I'm trying to use randomforestregressor()
in scikit_learn to model some data.After processing my raw data, the data I applied to randomforestregressor()
is as follows.
The following is only a little part of my data. In fact, there are around 6000 pieces of data.
Note, the first column is the datetimeindex
of my created DataFrame 'final_data
' that contains all the data. In addition, the data in column4 were strings. I just converted them to numbers by a map
function.
import pandas as pd
from datetime import datetime
from sklearn.cross_validation import train_test_split
from sklearn.ensemble import RandomForestRegressor
from sklearn.metrics import r2_score
S_dataset1= final_data[(final_data.index >=pd.to_datetime('20160403')) &
(final_data.index <= pd.to_datetime('20161002'))]

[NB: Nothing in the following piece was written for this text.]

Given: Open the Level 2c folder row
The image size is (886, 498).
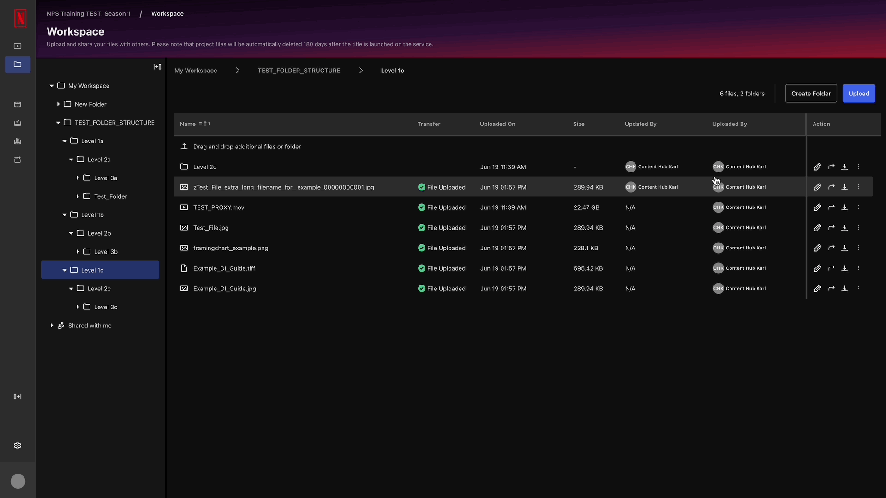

S_dataset2= final_data[(final_data.index >=pd.to_datetime('20170403')) &
(final_data.index <= pd.to_datetime('20170901'))]
W_dataset = final_data[(final_data.index >=pd.to_datetime('20161002')) &
(final_data.index <= pd.to_datetime('20170403'))]
S_dataset = pd.concat([S_dataset1,S_dataset2])
A = W_dataset.iloc[:, :8]
B = W_dataset.loc[:,'col20']
W_data = pd.concat([A,B],axis = 1)
X = W_data.iloc[:,:].values
y = W_dataset['col9'].values
X_train,X_test,y_train,y_test= train_test_split(X,y,test_size=0.3,
random_state=1)
forest = RandomForestRegressor(n_estimators = 1000,criterion='mse',
random_state=1,n_jobs=-1)
forest.fit(X_train, y_train)
y_train_pred = forest.predict(X_train)
y_test_pred = forest.predict(X_test)
print('R^2 train: %.3f, test: %.3f' % (r2_score(y_train, y_train_pred),
r2_score(y_test, y_test_pred)))
Here is my code for predicting col9. I separated the final_data
into two seasons which may make the prediction more accurate. However, the result is very bad. R2 score of train is around 0.9, but for test, it is only around 0.25. I really don't know why I get a so bad result. Could some tell me where I was wrong and how can improve my model? Many thanks!!!
I think the problem is because I didn't consider the effect of datetime to the prediction. After converting these datetimeindexs to their numerical values and input to my model, I got a quite good result. The R2 score is around 0.95-0.98.